Benno grinste. Das liebte er so an ihr: Jeder Streit war schnell vergessen, sie war überhaupt nicht nachtragend.

Schweigend saßen sie nebeneinander, tranken und schwitzten.

Verstohlen schielte er zu ihr hinüber. Sein Herz machte einen kleinen Satz. Es ließ sich nicht leugnen: Er war Hals über Kopf in sie verliebt, in ihr zerzaustes Haar, ihre bunten Tattoos an Armen und Beinen und in jedes einzelne ihrer Piercings. Noch vor wenigen Monaten hätte er es sich nicht träumen lassen, dass es ihm einmal gefallen würde, beim Küssen einen metallenen Stecker an der Zunge zu spüren oder liebevoll über zarte Haut zu streicheln, die mit einem feuerspeienden Drachen verziert war. Es war nun einmal der Mensch unter all dem Metall und der Farbe, der ihn faszinierte und dem er mit Haut und Haar verfallen war.

Die Luft stand, die schwüle Hitze auf dem Blechdach war kaum auszuhalten. Der Schweiß lief in Bächen an ihren Körpern herab.

Plötzlich wurde es dunkler.

Benno sah verwundert nach oben.

„Haben sie für heute Gewitter gemeldet?“

Tatsächlich waren inzwischen dicke Wolken aufgezogen, hatten sich vor die Sonne geschoben. Weit entferntes Grollen war zu hören, es roch bereits nach Regen.

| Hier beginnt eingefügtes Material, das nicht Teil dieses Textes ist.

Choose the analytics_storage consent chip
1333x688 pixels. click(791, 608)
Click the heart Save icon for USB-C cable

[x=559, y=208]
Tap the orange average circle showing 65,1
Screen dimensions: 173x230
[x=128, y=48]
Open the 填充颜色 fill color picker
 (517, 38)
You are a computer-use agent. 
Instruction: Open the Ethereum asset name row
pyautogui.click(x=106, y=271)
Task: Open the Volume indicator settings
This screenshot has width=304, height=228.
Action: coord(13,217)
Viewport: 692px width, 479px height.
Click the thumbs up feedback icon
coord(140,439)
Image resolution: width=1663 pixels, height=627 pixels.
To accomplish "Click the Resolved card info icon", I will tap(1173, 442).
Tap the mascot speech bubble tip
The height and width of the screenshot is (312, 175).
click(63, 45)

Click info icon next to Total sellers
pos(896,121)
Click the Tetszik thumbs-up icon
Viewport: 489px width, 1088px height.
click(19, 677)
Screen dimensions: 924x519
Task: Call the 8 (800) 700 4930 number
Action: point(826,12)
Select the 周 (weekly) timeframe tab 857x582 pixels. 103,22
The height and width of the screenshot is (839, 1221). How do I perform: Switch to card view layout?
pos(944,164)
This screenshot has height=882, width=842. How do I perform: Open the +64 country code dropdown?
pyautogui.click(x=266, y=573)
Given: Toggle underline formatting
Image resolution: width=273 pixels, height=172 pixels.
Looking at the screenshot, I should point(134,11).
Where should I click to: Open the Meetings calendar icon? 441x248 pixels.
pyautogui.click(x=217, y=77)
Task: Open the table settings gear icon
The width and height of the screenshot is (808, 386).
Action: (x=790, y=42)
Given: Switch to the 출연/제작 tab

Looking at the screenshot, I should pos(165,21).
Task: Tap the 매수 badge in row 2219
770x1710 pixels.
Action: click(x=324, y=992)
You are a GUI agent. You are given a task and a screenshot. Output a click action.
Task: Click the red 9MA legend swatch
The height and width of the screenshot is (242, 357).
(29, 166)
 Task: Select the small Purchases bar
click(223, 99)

„Sieht so aus.“ Ella sah auf die Uhr. 17:17 Uhr. „Komm, wir gehen, bevor es anfängt zu regnen.“ Abenteuerlust funkelte in ihren Augen. „Der Alte ist sicher auch schon unterwegs.“

Sie ließen die leeren Flaschen stehen, nahmen sich an der Hand und liefen über das schräge Dach hinüber zu einer hölzernen Luke, die in das Nachbargebäude führte. Gerade als sie den Riegel aufgeschoben hatten, erleuchtete ein beachtlicher Blitz den dunkelgrauen Himmel, gefolgt von einem gewaltigen Donner, der das ganze Gebäude erzittern ließ. Erste dicke Regentropfen knallten auf das Blech.

Wenige Sekunden später brach das Unwetter los.

„Komm schnell!“ Benno schob Ella durch die Luke. Bis er hinterher krabbeln konnte, war sein T-Shirt schon völlig durchnässt.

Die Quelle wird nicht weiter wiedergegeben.